Assignment: Take the lines from the one with "The width and" through the end of the material below and repeat them exactly, dropping every picture.
______
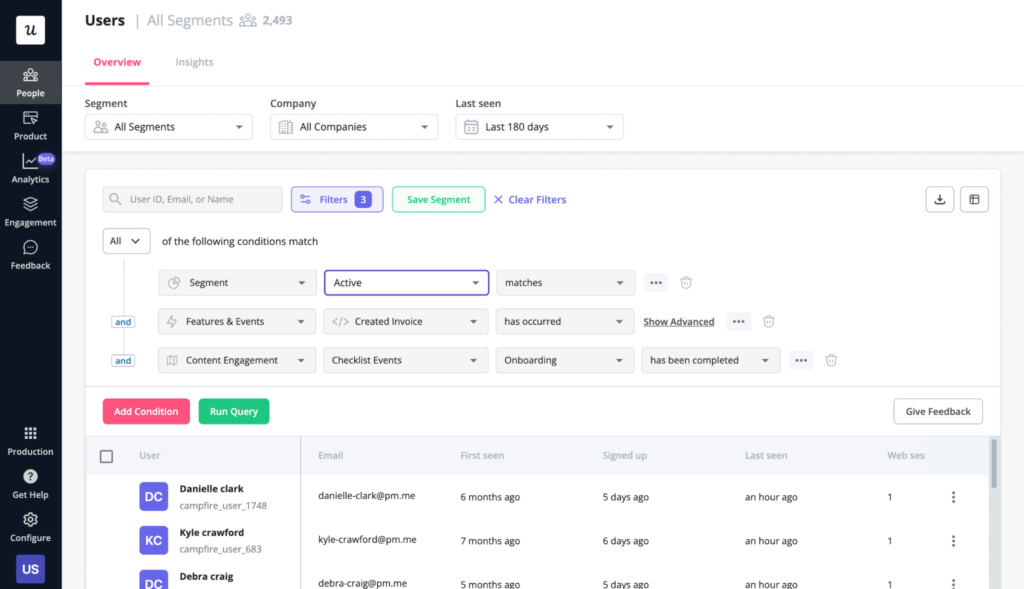This screenshot has height=589, width=1024.
Task: Open more options for Danielle clark's row
Action: pyautogui.click(x=953, y=496)
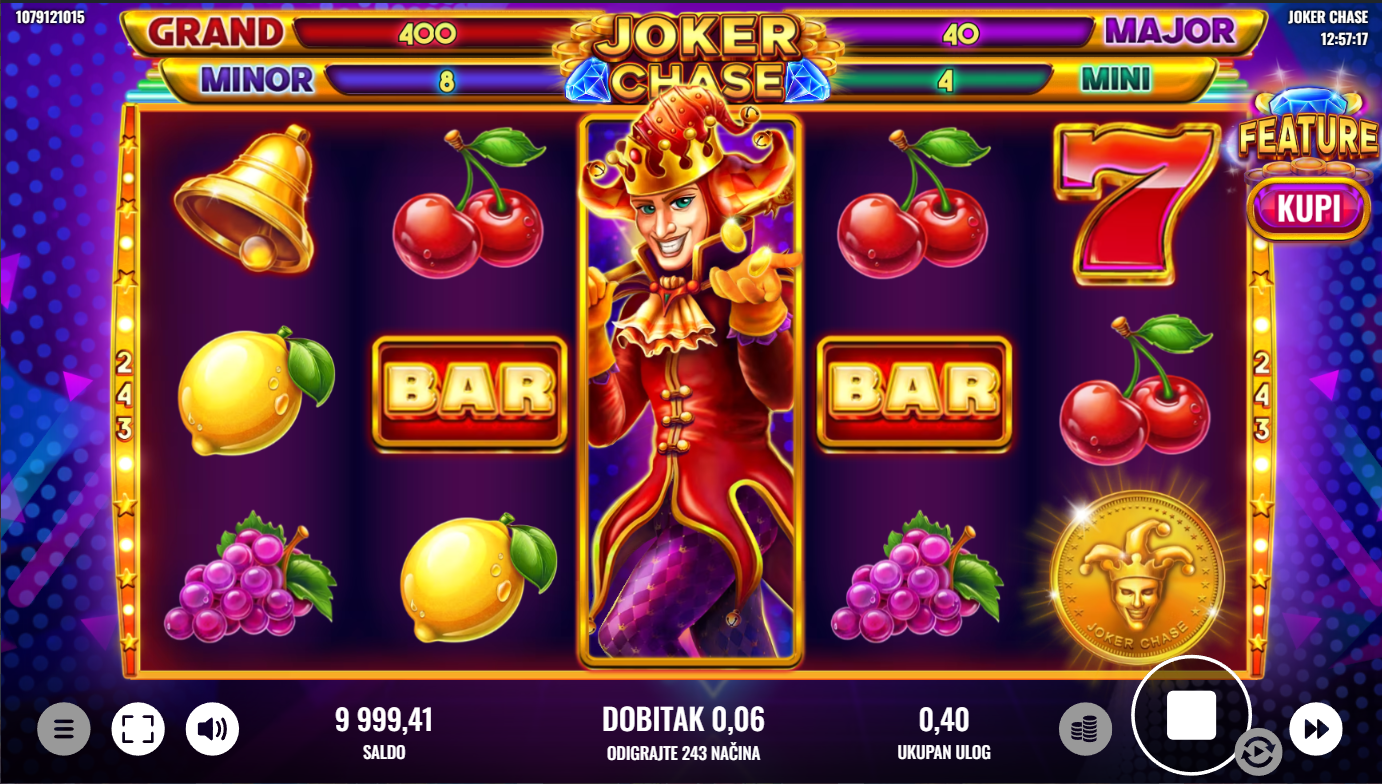The image size is (1382, 784).
Task: Click the MINI jackpot value
Action: click(x=945, y=80)
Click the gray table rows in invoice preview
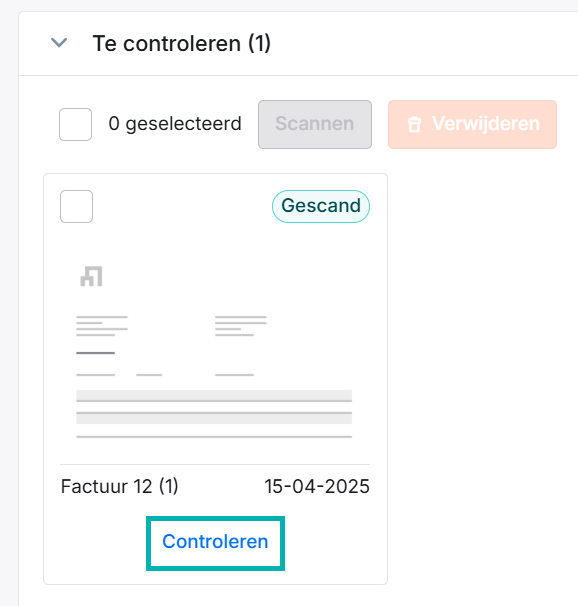 [x=214, y=407]
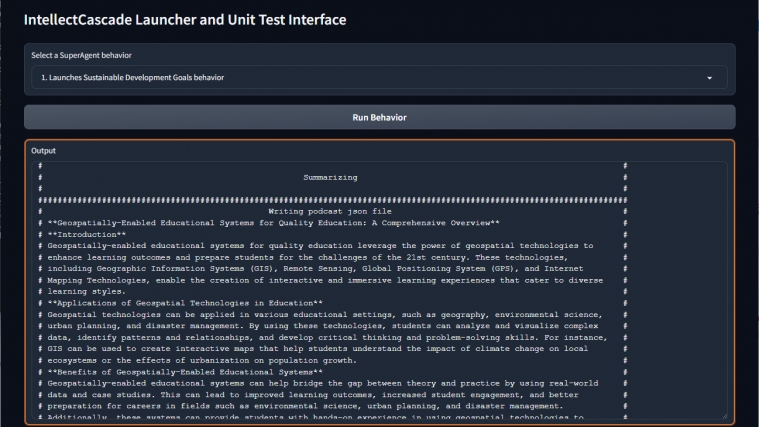Screen dimensions: 759x427
Task: Place cursor on the 'Summarizing' line
Action: click(x=330, y=177)
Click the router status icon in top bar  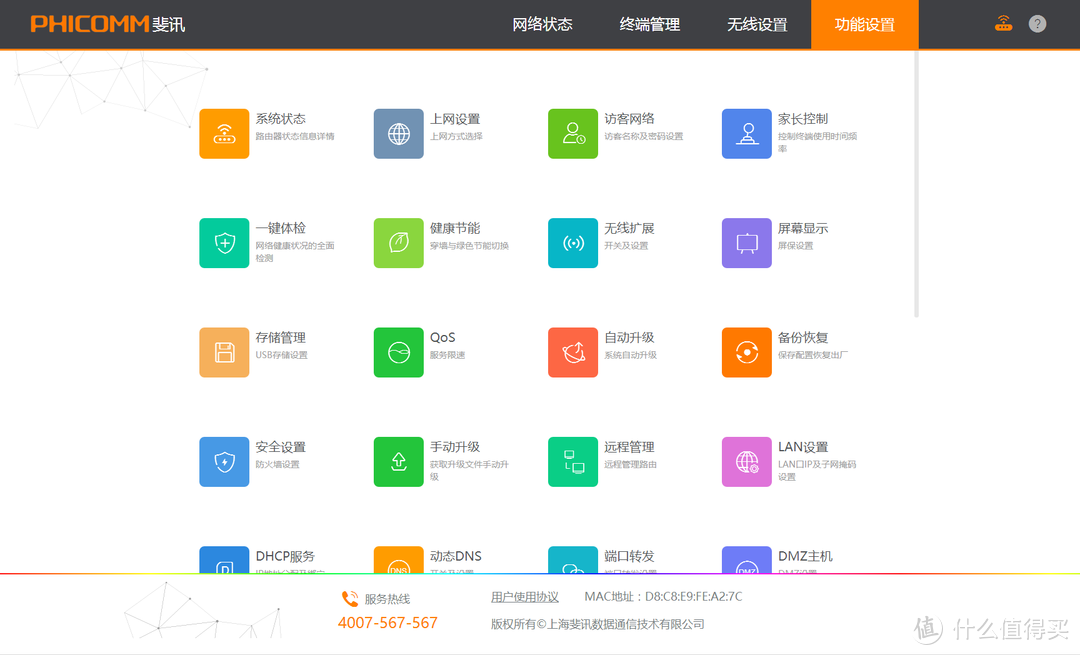click(x=1003, y=22)
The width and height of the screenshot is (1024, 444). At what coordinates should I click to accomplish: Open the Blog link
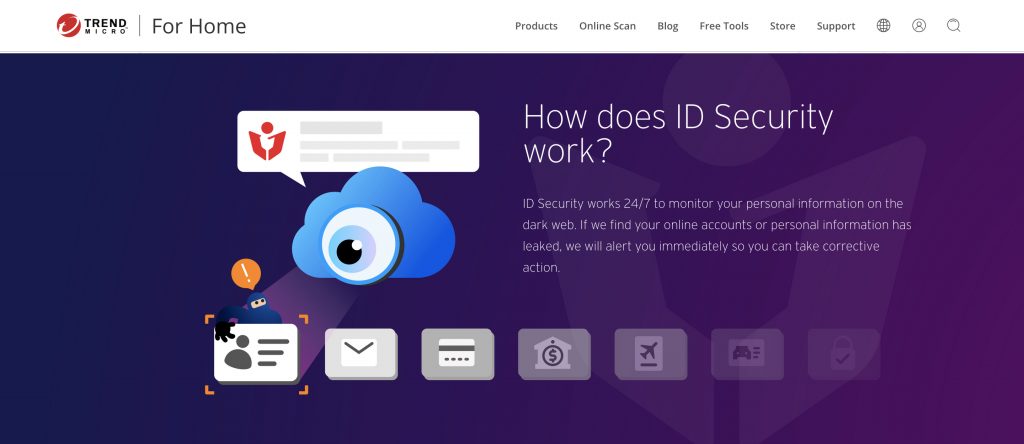[x=667, y=26]
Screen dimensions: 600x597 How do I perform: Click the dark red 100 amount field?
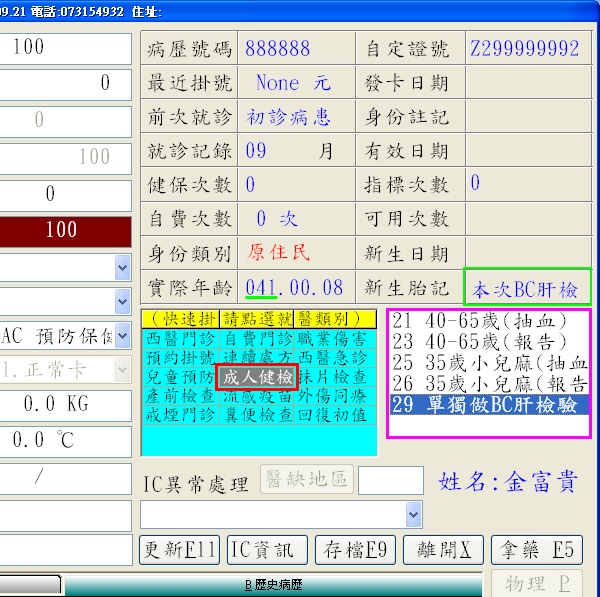pyautogui.click(x=62, y=230)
______
Result of this exercise:
The width and height of the screenshot is (1024, 444). At what coordinates should I click to accomplish: Open the Blog link
[x=667, y=26]
Screen dimensions: 600x597 How do I perform: Click the dark red 100 amount field?
pyautogui.click(x=62, y=230)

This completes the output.